== PROBLEM ==
Rewrite the stretch from the start of the records through the line containing "Action: tap(538, 229)", substituting "Due Date" for "Priority" and leaving everything else unchanged.

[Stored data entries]
+++++

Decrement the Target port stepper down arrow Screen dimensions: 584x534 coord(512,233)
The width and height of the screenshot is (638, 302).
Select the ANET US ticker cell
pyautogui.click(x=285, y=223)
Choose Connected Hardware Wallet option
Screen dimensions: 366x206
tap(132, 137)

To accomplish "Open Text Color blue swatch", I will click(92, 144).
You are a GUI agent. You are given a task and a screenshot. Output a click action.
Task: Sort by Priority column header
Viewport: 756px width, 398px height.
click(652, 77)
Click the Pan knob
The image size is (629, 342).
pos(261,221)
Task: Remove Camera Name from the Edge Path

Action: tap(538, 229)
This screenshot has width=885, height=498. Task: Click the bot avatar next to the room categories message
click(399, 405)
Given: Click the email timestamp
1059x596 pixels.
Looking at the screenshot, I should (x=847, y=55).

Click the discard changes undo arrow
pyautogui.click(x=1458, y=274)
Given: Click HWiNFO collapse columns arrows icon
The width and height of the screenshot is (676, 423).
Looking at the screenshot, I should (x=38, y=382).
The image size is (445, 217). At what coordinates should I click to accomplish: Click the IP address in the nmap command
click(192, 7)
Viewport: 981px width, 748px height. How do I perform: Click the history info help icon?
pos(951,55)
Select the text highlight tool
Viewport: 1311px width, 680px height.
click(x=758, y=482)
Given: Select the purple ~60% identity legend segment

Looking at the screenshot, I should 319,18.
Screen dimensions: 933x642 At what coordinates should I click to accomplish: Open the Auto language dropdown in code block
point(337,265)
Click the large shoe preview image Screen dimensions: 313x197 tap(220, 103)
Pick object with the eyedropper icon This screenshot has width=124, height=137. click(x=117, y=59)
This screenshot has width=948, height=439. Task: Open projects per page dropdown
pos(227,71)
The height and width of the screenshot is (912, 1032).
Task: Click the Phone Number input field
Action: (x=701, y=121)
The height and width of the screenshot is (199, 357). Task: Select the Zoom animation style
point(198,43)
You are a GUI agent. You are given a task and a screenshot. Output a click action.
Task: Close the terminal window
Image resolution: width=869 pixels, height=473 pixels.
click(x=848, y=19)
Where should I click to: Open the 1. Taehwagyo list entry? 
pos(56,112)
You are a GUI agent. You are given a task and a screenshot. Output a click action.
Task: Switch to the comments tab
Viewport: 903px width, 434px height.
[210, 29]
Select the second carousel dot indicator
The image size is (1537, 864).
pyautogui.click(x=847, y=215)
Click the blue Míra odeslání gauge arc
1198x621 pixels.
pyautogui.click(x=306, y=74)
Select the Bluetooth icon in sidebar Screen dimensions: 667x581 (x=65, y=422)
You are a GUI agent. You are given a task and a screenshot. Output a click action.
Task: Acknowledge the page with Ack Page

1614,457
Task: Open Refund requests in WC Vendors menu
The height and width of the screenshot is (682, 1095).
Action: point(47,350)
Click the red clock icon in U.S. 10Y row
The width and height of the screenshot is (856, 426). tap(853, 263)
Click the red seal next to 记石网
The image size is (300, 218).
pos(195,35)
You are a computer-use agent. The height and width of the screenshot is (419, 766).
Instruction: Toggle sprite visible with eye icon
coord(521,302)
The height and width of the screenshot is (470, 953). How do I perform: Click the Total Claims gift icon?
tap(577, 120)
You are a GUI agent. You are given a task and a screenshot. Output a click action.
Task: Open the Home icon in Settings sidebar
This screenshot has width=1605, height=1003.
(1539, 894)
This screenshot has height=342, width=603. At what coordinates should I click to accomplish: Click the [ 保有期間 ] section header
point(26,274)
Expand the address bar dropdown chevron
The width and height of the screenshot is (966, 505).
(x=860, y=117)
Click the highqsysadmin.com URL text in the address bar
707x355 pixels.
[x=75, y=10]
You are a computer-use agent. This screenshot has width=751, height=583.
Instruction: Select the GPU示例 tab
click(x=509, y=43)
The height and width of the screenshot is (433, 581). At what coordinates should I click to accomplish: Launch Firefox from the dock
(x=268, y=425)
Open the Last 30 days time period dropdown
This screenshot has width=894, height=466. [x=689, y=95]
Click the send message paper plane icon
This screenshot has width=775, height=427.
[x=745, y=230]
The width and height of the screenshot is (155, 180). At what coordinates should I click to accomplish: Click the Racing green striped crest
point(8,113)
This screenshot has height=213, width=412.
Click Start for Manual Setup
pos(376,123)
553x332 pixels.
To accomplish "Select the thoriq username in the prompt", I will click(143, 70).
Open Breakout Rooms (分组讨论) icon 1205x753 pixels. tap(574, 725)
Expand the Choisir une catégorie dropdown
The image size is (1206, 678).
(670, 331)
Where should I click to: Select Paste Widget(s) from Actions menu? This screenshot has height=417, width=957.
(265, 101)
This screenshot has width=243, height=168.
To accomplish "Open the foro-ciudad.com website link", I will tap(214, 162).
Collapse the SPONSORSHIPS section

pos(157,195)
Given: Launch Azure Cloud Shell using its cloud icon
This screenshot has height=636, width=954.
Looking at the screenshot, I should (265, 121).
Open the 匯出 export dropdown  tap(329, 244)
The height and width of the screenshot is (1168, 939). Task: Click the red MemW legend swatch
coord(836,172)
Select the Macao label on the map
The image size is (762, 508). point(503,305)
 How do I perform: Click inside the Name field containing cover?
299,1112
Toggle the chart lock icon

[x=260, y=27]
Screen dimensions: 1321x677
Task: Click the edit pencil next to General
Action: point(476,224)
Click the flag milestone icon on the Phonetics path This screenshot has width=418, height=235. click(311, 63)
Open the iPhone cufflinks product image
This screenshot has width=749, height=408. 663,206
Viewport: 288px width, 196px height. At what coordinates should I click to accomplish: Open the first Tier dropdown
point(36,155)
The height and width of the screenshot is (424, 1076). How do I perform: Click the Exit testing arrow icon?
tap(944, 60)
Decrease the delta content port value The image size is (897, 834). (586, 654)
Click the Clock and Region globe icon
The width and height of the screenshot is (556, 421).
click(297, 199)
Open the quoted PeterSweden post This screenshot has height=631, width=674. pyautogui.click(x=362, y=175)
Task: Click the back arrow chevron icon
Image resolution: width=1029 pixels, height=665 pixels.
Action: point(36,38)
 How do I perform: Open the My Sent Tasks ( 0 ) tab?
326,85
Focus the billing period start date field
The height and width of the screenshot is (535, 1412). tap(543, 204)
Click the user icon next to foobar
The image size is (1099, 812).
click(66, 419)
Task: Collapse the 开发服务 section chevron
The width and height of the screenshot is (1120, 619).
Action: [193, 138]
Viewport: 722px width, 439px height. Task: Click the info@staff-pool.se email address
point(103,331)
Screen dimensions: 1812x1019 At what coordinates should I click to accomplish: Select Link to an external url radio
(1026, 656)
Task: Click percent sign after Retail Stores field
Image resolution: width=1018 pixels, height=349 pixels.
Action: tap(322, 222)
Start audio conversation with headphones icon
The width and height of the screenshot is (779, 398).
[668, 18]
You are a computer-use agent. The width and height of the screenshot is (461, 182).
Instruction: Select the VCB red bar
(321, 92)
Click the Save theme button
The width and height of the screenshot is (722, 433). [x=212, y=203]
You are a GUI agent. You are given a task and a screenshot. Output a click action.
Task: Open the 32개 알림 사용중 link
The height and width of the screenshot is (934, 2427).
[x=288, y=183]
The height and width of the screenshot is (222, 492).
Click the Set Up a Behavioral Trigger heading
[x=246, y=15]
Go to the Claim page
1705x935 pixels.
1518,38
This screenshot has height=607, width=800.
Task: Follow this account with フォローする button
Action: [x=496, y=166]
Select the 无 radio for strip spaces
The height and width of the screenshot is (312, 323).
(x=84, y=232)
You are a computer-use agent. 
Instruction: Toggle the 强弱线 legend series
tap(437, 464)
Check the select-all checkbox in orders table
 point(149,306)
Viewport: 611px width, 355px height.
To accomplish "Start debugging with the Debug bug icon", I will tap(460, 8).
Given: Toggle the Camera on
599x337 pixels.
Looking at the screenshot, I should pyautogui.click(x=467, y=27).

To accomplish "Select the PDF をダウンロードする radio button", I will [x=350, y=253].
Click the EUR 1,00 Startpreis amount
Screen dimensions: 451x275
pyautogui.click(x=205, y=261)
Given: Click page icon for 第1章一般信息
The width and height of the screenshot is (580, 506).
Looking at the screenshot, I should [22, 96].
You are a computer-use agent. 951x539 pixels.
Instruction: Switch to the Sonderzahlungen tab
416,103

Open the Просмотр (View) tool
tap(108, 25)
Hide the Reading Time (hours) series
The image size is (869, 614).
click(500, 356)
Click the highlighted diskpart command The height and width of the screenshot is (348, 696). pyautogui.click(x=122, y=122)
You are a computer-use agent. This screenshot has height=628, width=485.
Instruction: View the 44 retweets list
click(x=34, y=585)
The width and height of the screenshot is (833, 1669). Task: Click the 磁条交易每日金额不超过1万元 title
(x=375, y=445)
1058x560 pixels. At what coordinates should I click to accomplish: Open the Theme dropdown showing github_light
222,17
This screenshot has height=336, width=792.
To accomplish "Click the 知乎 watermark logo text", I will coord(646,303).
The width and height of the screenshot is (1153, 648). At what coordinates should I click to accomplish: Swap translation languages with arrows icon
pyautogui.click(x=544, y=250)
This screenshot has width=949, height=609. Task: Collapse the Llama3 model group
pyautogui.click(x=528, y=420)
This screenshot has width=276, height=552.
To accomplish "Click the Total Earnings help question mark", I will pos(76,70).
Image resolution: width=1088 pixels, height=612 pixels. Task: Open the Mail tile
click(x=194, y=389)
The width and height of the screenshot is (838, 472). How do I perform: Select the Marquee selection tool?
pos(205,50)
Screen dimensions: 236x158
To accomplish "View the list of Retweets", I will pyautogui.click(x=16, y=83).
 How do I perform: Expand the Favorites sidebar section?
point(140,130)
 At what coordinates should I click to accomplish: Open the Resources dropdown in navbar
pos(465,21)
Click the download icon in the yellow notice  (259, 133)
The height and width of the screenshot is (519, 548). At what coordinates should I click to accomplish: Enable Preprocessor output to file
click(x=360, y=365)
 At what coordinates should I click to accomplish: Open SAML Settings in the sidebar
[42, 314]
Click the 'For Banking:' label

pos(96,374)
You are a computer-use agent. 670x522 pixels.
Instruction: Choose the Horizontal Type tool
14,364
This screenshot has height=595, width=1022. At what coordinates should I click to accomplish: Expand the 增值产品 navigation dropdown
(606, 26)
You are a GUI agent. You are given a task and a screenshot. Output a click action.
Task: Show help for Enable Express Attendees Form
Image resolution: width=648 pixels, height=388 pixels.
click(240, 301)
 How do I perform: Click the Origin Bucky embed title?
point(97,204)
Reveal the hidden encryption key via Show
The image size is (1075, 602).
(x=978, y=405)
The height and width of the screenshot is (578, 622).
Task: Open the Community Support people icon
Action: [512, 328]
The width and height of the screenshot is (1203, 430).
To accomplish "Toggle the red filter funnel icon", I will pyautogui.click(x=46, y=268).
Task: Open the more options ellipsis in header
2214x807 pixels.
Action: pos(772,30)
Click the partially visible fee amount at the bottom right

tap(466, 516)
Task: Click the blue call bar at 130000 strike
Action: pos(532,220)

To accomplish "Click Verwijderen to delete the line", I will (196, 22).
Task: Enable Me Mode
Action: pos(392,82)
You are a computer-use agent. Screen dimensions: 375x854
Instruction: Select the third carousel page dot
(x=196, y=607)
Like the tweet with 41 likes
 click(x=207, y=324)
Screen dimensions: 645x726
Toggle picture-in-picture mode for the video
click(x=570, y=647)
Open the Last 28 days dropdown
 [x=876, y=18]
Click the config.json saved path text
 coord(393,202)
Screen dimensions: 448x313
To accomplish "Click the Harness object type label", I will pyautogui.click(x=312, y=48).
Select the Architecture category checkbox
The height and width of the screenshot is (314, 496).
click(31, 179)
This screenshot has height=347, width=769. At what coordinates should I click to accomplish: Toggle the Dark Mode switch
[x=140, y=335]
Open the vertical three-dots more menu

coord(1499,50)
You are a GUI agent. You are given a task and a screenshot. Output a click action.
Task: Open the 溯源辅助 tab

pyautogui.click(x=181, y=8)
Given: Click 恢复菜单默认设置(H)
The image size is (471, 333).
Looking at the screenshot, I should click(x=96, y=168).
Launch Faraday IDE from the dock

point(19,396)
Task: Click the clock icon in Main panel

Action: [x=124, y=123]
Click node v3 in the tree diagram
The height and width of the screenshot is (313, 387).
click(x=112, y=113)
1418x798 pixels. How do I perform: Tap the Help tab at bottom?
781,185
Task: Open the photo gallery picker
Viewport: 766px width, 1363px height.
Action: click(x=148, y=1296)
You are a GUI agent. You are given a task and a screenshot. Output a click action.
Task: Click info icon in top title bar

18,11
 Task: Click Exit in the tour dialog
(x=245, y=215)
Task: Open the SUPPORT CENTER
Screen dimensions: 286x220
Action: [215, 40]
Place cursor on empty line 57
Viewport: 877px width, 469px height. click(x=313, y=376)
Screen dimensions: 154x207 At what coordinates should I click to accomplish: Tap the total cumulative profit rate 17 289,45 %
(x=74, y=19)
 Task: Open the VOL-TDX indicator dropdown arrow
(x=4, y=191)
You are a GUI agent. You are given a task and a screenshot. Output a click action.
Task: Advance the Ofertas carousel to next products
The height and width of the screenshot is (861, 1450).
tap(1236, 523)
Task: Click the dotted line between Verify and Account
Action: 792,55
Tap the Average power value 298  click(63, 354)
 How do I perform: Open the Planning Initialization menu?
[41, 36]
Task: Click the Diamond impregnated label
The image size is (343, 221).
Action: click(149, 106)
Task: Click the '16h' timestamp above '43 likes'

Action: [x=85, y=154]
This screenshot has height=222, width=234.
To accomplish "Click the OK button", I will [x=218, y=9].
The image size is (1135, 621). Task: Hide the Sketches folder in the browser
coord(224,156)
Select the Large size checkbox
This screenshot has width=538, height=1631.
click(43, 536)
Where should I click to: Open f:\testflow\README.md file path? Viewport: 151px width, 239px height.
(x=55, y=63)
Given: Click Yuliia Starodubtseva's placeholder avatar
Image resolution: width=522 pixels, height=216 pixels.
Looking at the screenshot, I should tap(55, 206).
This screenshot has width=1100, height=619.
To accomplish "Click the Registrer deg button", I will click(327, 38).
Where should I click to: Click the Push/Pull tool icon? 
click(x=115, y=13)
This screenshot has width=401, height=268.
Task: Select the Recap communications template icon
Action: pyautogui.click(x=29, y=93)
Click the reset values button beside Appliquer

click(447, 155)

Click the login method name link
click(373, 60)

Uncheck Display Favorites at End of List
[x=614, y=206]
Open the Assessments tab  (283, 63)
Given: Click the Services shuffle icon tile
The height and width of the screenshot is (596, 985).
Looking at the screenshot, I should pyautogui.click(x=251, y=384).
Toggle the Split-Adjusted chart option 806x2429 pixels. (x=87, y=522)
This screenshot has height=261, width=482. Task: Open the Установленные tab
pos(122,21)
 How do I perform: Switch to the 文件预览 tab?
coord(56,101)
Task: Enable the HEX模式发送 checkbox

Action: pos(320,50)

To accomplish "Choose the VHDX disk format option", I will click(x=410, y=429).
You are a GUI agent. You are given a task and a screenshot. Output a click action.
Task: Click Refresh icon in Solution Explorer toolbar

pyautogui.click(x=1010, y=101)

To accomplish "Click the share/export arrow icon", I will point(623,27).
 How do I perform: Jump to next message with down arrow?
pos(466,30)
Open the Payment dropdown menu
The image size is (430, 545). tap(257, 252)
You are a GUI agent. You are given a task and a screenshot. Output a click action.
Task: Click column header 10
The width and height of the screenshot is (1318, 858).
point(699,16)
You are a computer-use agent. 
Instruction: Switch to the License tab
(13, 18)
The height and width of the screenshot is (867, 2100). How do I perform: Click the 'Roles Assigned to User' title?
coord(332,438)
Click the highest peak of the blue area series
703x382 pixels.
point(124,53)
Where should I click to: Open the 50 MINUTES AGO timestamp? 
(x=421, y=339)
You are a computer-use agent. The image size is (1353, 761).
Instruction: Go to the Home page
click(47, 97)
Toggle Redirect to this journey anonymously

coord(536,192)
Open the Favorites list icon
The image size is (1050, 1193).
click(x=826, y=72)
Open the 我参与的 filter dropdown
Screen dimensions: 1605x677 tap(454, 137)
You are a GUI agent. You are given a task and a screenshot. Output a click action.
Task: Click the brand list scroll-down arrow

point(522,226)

+++++

== OUTPUT OF THE EXERCISE ==
Decrement the Target port stepper down arrow Screen dimensions: 584x534 coord(512,233)
The width and height of the screenshot is (638, 302).
Select the ANET US ticker cell
pyautogui.click(x=285, y=223)
Choose Connected Hardware Wallet option
Screen dimensions: 366x206
tap(132, 137)

To accomplish "Open Text Color blue swatch", I will click(92, 144).
You are a GUI agent. You are given a task and a screenshot. Output a click action.
Task: Sort by Due Date column header
Viewport: 756px width, 398px height.
click(652, 77)
Click the Pan knob
The image size is (629, 342).
pos(261,221)
Task: Remove Camera Name from the Edge Path

Action: tap(538, 229)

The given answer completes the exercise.